Un prolongement pratique de ces travaux a été la mise au point d’une nouvelle méthode de détection rapide des souches pathogènes de Listeria monocytogenes; cette méthode consiste à utiliser un fragment d’un gène de virulence comme sonde nucléique ce qui permet d’identifier spécifiquement les souches pathogènes.

 

Dans un deuxième temps, Jérôme Mengaud s’est intéressé au mécanisme par lequel Listeria monocytogenes pénètre dans les cellules intestinales. On savait seulement qu’une protéine appelée internaline, présente à la surface de la bactérie, jouait un rôle essentiel.

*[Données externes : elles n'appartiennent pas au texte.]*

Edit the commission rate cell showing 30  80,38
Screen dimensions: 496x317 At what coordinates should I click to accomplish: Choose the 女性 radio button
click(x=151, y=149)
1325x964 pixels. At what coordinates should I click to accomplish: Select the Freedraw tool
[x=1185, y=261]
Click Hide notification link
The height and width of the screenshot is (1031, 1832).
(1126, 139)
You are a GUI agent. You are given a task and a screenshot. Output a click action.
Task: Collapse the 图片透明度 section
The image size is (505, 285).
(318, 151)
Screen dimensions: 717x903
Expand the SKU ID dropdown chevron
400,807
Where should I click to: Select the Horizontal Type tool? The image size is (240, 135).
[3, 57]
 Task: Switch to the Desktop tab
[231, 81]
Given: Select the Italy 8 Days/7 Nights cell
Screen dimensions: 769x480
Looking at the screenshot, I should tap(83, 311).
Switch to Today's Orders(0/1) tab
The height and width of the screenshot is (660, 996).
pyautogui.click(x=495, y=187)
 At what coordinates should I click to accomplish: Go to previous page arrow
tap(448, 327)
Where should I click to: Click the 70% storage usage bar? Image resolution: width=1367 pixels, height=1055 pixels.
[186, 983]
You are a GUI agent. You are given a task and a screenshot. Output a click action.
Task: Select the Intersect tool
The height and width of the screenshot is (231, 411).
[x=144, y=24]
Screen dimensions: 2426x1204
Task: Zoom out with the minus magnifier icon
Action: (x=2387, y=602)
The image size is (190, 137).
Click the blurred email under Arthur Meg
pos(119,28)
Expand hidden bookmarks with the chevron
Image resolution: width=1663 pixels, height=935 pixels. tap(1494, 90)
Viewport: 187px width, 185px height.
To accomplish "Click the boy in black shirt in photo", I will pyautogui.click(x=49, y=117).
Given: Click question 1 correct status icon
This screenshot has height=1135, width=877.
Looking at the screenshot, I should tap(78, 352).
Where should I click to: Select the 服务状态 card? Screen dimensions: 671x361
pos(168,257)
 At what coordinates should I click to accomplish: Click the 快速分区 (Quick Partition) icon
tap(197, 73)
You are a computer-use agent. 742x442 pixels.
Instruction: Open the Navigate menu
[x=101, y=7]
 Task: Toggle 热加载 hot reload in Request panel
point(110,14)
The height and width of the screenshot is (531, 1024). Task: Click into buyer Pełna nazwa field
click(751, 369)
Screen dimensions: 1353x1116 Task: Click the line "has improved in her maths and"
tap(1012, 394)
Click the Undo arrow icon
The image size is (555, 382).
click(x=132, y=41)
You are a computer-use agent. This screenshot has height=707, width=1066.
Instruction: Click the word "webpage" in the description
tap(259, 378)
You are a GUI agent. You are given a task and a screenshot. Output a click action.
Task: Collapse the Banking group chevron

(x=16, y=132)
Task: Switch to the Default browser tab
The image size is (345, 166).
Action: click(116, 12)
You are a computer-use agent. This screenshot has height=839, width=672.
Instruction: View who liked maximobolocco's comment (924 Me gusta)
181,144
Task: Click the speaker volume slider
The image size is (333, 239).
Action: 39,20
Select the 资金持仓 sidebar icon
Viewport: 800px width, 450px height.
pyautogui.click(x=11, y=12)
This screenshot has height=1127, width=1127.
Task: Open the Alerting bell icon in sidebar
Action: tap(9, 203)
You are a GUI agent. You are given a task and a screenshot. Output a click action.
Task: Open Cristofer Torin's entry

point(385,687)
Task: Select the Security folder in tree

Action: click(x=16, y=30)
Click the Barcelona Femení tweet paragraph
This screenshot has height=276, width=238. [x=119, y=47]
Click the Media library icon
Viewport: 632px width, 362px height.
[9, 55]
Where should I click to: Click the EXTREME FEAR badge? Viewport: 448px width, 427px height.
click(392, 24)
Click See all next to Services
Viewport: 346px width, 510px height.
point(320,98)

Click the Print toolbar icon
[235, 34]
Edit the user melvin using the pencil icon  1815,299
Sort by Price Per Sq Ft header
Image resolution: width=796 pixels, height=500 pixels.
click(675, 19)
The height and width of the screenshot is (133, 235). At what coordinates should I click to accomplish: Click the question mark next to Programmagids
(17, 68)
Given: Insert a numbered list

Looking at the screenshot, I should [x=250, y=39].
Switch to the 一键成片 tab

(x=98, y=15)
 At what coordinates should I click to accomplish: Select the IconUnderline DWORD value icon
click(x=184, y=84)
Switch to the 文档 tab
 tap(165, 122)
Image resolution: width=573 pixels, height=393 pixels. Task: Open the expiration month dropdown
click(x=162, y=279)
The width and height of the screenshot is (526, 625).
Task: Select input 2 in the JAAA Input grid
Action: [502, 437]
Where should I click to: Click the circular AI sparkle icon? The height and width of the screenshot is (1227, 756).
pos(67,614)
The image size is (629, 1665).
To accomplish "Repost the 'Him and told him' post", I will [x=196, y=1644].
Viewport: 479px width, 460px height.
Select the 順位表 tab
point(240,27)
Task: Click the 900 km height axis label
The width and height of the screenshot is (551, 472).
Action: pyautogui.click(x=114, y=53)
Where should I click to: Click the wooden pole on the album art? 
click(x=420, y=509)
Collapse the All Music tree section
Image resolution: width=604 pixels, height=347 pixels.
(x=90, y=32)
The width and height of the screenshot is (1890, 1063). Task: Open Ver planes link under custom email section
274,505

En utilisant des techniques performantes de biochimie, Jérôme Mengaud a réussit à isoler, au niveau de la membrane des cellules intestinales, le récepteur de l’internaline utilisé par les bactéries pour entrer dans les cellules.

 

Le prolongement de ces travaux permettra d’une part de clarifier les mécanismes de traversée de la barrière intestinale et d’entrée de Listeria monocytogenes dans les cellules du sujet malade. D’autre part, l’étude de ce modèle bactérien pourra aider à la compréhension des facteurs de virulence d’autres bactéries et parasites à multiplication intracellulaire (tels que les germes responsables de la salmonellose, de la brucellose, de la maladie du légionnaire…).